Unique Protocol Identification Number
NCT05854849
Brief Title
Gemcitabine and Camrelizumab Plus Apatinib Versus Cisplatin in First-line Treatment of RM-NPC
Official Title
A Multicenter, Phase 3 Clinical Trial of Gemcitabine and Camrelizumab Plus Apatinib Versus Cisplatin in First-line Treatment of Recurrent/Metastatic Nasopharyngeal Carcinoma
Study Type
Interventional

2. Study Status

Record Verification Date
May 2023
Overall Recruitment Status
Recruiting
Study Start Date
May 1, 2023 (Actual)
Primary Completion Date
December 1, 2025 (Anticipated)
Study Completion Date
December 1, 2027 (Anticipated)

3. Sponsor/Collaborators

Responsible Party, by Official Title
Principal Investigator
Name of the Sponsor
Sun Yat-sen University

4. Oversight

Studies a U.S. FDA-regulated Drug Product
No
Studies a U.S. FDA-regulated Device Product
No
Data Monitoring Committee
Yes

5. Study Description

Brief Summary
This study aims to explore a new, more effective and tolerable treatment regimen for patients with advanced recurrent/metastatic nasopharyngeal carcinoma. Specifically, we plan to conduct a phase III randomized controlled clinical trial based on the standard treatment of "GP + PD-1 mAb", replacing cisplatin with apatinib to achieve "platinum-free" therapy and reduce toxicity.
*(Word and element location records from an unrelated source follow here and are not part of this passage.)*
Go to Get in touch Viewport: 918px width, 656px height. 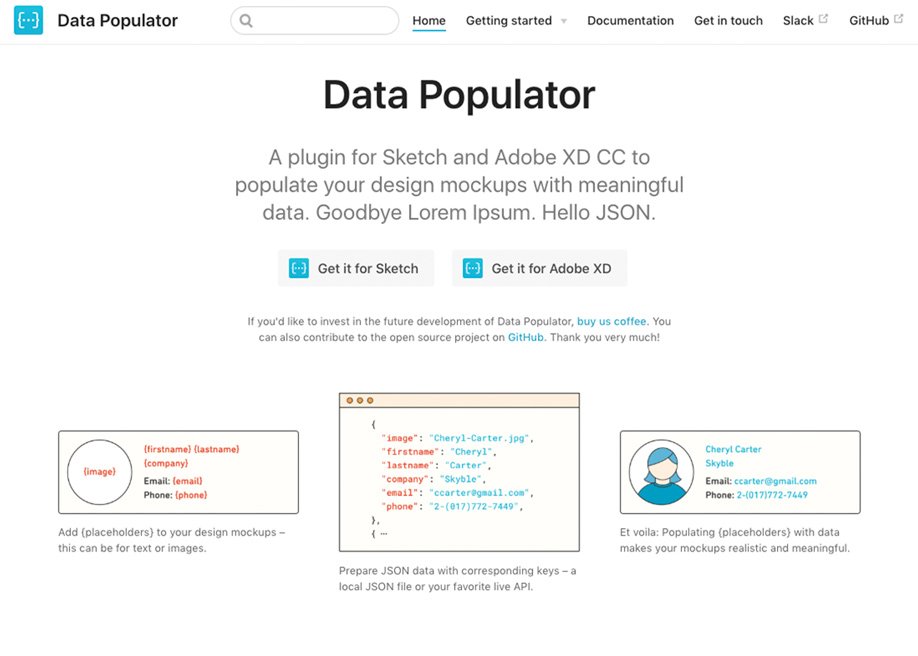pyautogui.click(x=728, y=21)
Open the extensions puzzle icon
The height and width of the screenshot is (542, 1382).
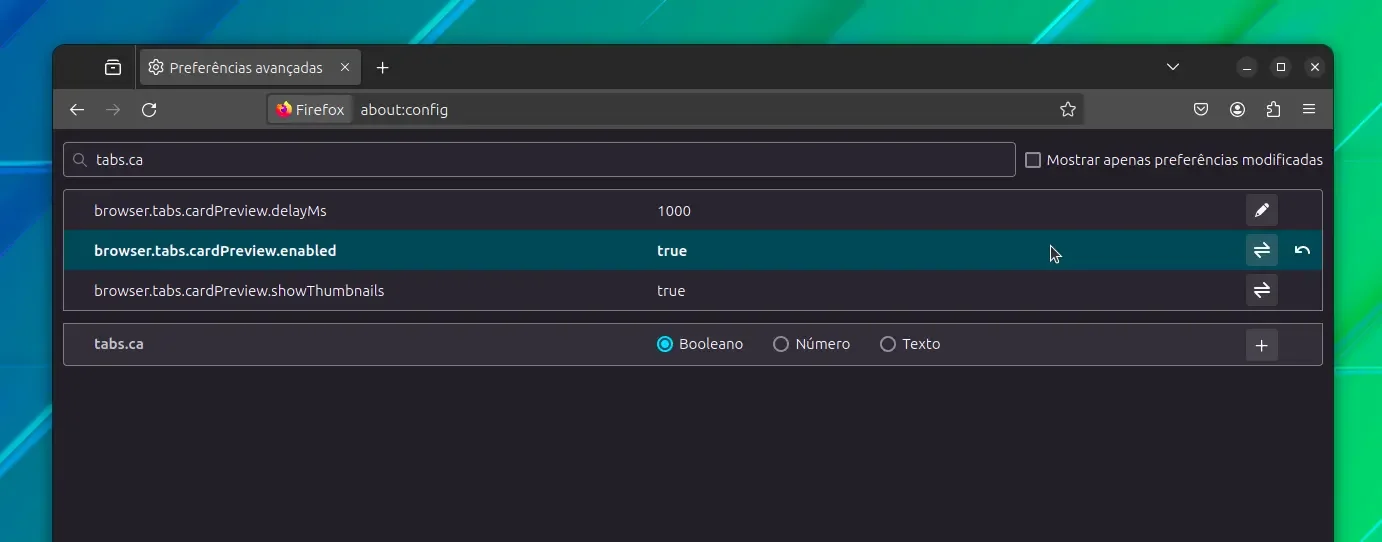point(1273,110)
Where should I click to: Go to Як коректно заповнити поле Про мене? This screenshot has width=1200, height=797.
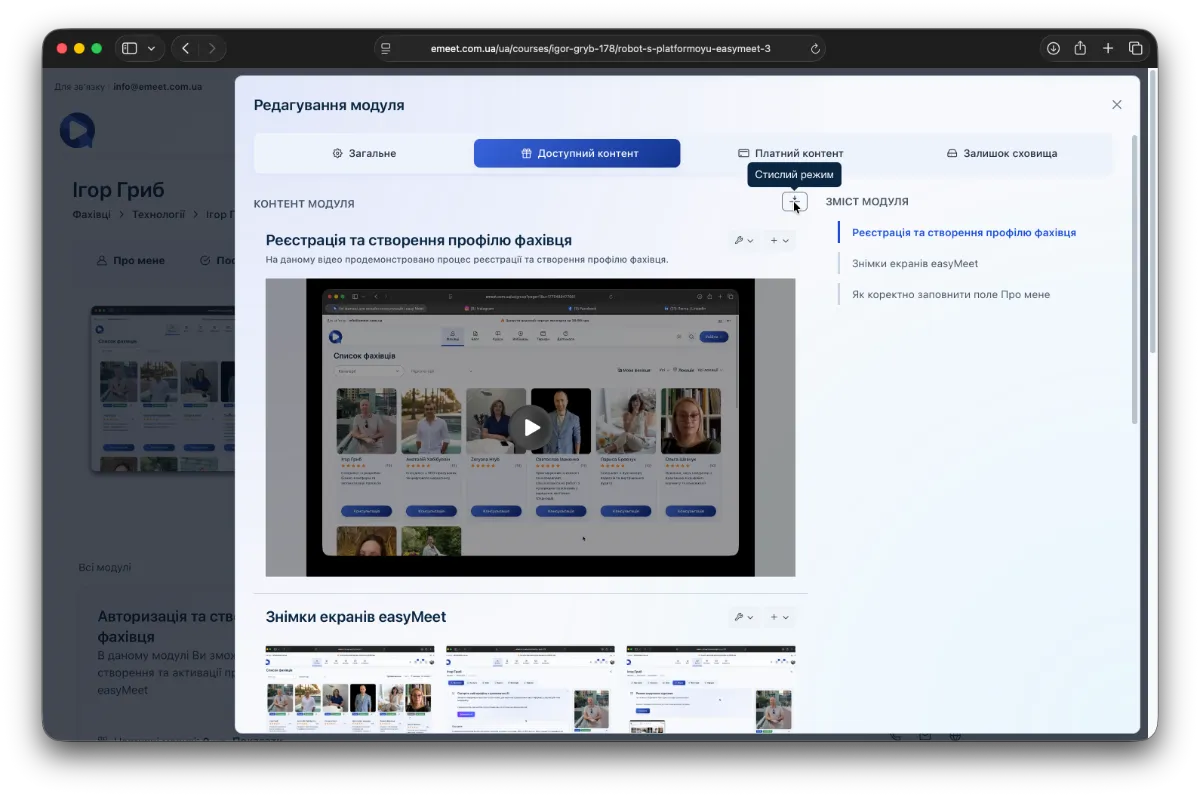[950, 294]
In addition, we will investigate the efficacy of using apatinib in combination with PD-1 mAb compared to PD-1 mAb monotherapy to further improve treatment outcomes. The ultimate goal is to provide a new and reliable treatment modality for patients with advanced recurrent/metastatic nasopharyngeal carcinoma and guide clinical practice.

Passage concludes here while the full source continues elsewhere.